(Collected data entries)
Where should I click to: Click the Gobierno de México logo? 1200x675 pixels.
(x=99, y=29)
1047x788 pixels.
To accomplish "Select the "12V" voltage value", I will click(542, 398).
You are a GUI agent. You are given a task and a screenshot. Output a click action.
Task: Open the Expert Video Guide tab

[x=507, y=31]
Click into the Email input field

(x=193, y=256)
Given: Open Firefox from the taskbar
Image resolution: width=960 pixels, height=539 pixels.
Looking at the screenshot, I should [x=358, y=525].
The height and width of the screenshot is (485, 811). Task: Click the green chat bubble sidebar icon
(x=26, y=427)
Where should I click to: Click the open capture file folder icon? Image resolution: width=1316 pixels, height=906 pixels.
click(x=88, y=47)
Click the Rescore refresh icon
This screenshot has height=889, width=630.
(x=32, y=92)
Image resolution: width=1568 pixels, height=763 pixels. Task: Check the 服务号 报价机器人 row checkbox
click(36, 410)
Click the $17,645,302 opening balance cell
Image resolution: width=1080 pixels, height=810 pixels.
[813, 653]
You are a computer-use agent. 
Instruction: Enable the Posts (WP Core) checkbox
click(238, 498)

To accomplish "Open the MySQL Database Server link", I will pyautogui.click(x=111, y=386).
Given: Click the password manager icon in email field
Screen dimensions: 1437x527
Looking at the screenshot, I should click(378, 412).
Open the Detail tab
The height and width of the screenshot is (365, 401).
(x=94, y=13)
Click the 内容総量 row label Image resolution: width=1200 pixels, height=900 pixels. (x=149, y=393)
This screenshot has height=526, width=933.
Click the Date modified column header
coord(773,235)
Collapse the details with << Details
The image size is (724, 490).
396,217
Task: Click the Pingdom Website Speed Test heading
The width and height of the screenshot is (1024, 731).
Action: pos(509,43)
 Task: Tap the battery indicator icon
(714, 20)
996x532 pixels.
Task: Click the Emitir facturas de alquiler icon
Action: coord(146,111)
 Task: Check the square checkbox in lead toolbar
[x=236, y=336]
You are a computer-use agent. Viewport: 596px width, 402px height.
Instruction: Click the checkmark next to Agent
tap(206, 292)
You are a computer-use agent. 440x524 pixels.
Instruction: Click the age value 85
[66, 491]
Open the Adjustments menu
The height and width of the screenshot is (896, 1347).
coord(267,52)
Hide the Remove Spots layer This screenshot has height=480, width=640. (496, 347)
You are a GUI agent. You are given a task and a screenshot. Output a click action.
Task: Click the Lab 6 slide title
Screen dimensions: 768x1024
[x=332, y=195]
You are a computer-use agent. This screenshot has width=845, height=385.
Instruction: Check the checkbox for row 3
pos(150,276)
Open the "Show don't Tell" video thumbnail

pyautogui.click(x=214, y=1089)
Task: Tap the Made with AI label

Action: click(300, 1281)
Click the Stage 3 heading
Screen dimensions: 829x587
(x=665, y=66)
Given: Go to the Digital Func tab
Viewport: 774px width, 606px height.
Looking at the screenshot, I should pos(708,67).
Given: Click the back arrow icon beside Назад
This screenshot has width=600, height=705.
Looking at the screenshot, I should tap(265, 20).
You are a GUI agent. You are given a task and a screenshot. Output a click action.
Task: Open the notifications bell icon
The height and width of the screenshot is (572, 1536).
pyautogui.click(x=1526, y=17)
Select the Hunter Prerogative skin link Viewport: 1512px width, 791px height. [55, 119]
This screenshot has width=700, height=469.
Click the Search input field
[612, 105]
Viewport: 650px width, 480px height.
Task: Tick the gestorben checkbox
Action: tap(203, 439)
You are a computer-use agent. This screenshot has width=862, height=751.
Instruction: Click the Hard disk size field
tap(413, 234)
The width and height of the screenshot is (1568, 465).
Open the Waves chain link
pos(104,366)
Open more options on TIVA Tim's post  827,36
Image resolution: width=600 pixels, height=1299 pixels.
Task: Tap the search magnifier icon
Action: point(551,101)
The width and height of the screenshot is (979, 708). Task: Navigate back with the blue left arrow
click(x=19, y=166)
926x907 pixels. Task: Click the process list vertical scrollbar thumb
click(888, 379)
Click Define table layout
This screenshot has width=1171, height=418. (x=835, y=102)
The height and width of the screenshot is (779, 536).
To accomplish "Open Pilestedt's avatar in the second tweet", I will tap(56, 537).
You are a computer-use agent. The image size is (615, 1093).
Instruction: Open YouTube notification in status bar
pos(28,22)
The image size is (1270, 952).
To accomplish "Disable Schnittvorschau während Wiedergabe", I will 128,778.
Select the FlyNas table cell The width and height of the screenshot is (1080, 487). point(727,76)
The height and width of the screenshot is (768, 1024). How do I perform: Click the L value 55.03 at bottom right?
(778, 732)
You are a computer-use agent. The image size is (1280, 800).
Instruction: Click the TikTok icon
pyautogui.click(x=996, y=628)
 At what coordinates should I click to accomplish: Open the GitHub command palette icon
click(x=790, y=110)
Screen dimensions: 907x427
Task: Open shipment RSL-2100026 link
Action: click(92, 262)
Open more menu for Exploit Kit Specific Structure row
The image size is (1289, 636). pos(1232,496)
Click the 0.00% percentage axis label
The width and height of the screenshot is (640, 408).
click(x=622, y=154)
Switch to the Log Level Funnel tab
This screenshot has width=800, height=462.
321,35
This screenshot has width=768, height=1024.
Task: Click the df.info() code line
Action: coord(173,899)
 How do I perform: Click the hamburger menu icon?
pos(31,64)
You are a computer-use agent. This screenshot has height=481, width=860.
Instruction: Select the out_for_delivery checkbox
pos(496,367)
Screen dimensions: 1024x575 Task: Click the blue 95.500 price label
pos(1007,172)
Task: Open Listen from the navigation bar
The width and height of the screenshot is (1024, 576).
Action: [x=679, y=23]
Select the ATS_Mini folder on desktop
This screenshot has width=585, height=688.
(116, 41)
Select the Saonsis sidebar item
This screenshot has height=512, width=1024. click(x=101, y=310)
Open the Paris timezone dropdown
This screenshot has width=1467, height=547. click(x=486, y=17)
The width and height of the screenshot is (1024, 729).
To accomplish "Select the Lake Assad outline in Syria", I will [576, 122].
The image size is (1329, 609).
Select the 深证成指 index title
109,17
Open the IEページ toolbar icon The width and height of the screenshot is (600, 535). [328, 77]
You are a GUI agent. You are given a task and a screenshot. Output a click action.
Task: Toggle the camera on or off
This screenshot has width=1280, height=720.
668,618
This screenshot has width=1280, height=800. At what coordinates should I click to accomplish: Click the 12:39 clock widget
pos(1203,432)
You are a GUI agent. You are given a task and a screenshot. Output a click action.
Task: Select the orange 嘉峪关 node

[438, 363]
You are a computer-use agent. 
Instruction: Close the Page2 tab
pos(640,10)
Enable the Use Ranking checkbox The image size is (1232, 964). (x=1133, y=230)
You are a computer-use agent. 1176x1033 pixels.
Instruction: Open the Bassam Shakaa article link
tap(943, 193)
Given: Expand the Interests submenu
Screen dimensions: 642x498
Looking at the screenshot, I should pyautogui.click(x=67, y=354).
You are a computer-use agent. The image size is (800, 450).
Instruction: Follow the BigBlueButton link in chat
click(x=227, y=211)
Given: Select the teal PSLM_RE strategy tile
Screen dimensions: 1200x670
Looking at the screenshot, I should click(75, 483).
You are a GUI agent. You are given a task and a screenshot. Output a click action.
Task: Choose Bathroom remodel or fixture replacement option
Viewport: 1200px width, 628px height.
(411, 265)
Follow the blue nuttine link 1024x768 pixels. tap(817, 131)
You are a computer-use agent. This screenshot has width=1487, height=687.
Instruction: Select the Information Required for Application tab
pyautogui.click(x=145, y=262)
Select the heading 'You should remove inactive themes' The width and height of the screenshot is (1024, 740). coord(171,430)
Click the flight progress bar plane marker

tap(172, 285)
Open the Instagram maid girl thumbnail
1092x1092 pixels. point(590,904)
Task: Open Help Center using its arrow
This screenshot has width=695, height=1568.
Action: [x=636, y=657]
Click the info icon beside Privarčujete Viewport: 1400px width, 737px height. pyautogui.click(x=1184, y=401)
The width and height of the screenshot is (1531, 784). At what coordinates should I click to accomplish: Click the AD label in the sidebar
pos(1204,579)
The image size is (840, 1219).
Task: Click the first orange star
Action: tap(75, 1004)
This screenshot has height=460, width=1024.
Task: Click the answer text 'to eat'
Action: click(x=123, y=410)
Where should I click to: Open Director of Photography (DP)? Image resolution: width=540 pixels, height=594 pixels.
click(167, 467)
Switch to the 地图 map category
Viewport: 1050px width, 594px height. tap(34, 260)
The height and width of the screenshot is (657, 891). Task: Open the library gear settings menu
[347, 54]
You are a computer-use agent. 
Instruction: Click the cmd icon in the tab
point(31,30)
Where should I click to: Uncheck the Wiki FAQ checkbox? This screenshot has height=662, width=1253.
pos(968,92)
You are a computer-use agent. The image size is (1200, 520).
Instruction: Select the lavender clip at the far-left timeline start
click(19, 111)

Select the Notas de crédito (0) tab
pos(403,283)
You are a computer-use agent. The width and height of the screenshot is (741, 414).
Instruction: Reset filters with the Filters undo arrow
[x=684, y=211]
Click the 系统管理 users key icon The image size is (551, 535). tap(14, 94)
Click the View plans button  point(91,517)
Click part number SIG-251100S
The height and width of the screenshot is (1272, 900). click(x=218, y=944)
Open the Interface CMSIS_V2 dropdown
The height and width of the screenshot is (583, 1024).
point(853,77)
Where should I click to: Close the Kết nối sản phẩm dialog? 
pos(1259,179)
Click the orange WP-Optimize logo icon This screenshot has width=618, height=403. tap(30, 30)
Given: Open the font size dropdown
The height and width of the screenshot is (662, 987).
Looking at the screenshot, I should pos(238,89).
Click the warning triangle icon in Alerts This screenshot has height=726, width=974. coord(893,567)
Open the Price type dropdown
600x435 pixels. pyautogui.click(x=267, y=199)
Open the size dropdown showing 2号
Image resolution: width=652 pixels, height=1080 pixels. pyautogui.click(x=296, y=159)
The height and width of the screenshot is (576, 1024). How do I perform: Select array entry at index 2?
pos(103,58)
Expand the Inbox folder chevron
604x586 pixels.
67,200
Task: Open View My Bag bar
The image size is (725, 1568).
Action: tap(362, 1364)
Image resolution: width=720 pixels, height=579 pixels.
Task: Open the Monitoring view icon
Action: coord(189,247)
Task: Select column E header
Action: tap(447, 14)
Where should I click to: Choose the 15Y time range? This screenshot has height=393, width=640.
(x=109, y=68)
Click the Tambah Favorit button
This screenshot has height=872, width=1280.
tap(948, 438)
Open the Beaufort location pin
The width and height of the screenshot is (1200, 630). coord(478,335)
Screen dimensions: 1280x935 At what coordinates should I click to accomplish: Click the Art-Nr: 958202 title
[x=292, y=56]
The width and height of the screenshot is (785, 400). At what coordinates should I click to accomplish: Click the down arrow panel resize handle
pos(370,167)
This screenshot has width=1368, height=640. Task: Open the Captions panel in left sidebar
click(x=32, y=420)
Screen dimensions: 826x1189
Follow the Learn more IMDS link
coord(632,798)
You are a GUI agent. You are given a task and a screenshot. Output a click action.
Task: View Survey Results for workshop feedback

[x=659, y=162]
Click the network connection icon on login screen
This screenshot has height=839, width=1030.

▶ _What needs to be done_: Return a word-for-word copy of the lines above from the one holding "Open the Interface CMSIS_V2 dropdown" through the one holding "Given: Open the font size dropdown", with both of them included and nothing besides.

▶ _Your response_:
Open the Interface CMSIS_V2 dropdown
The height and width of the screenshot is (583, 1024).
point(853,77)
Where should I click to: Close the Kết nối sản phẩm dialog? 
pos(1259,179)
Click the orange WP-Optimize logo icon This screenshot has width=618, height=403. tap(30, 30)
Given: Open the font size dropdown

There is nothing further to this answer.